| What you need to do |
From the records below, print exactly the lines starting at the one containing "You are a GUI" and ending at the one containing "Viewport: 1270px width, 952px height.", ends included, and nothing else.

| Dataset excerpts |
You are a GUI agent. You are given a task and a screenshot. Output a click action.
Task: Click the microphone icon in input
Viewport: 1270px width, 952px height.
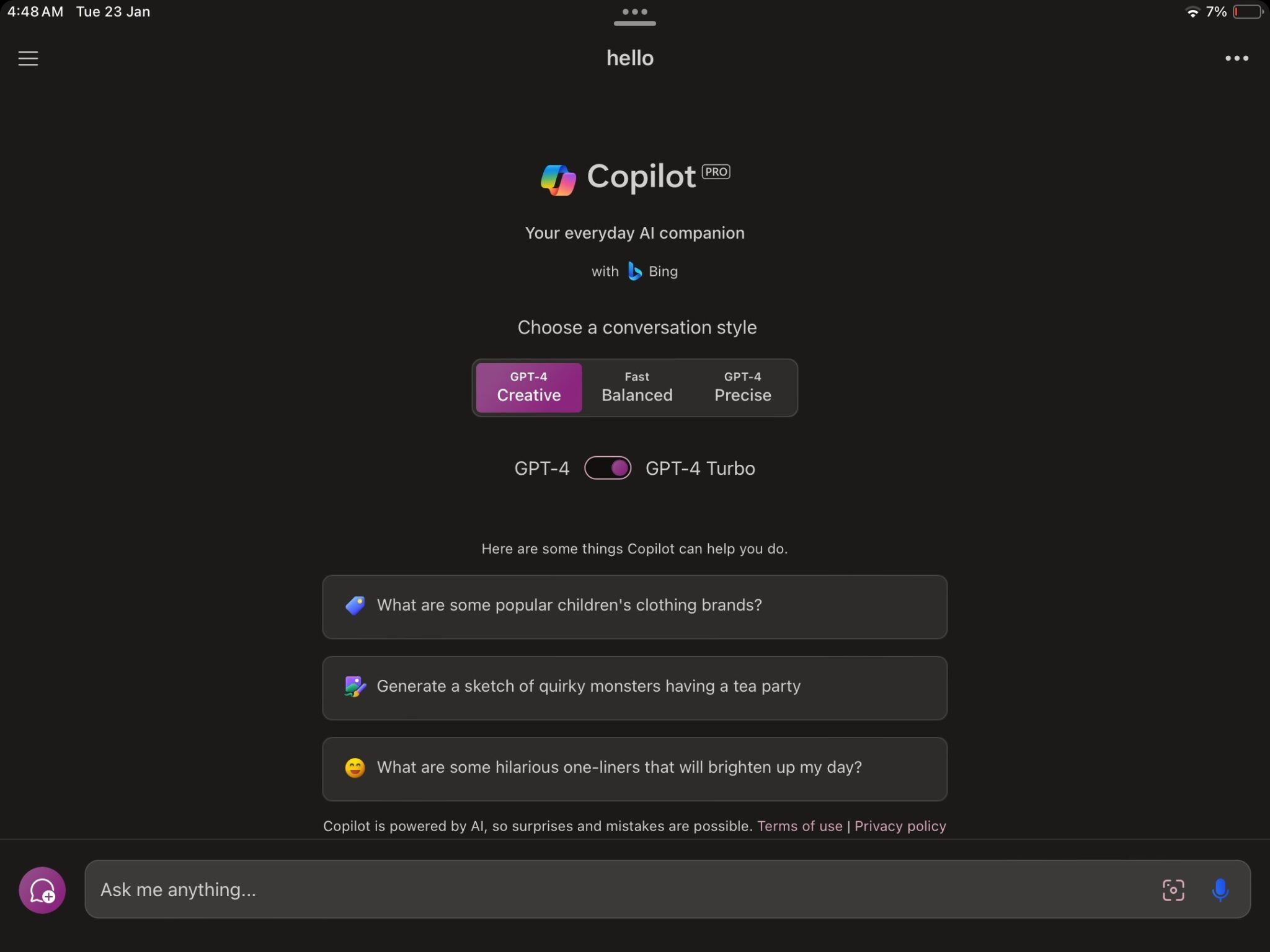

* * *

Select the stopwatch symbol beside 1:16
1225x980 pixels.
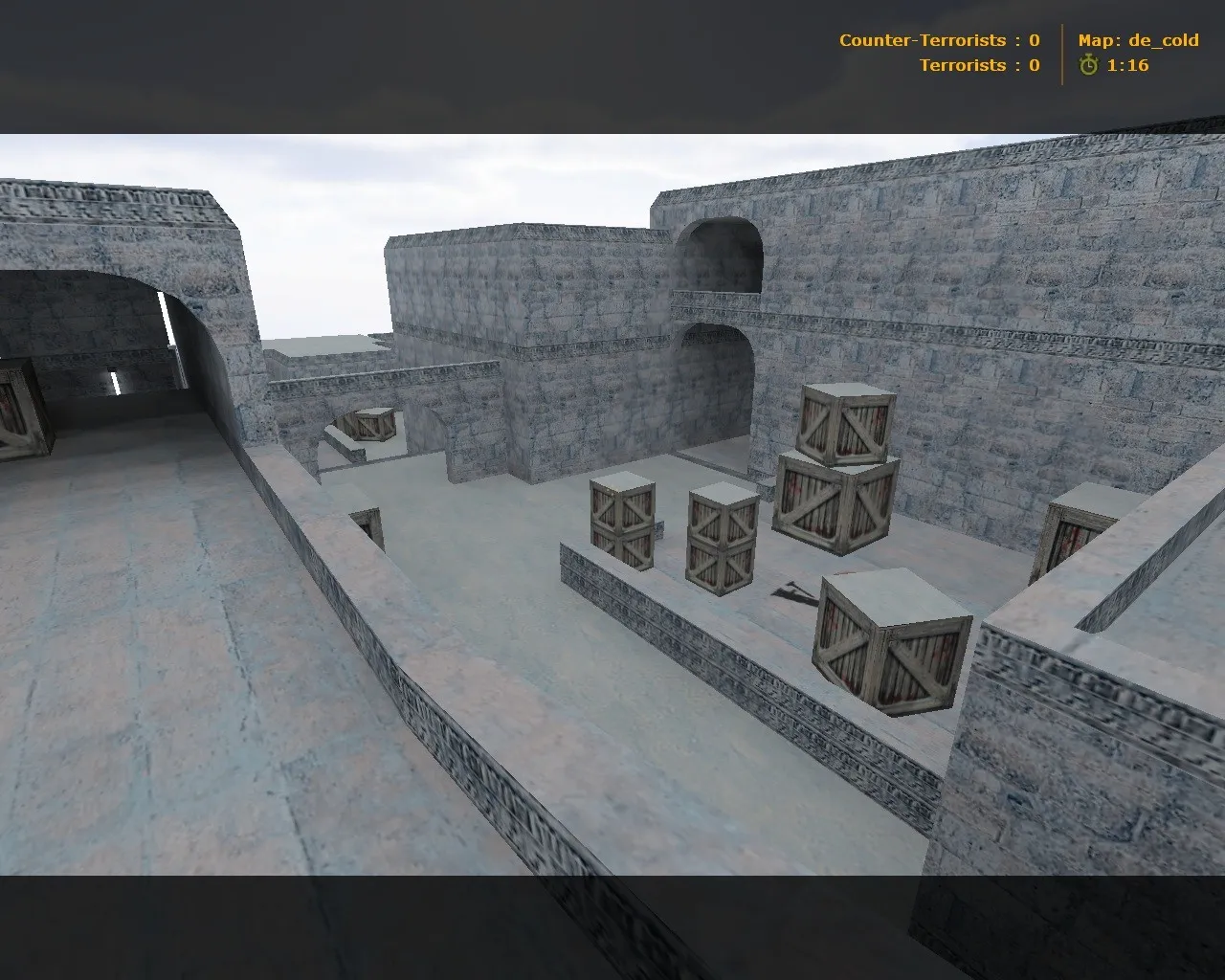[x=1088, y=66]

--

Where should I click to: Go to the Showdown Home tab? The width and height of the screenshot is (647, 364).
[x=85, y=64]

| Exercise solution |
You are a GUI agent. You are given a task and a screenshot. Output a click action.
Task: Click the microphone icon in input
Viewport: 1270px width, 952px height.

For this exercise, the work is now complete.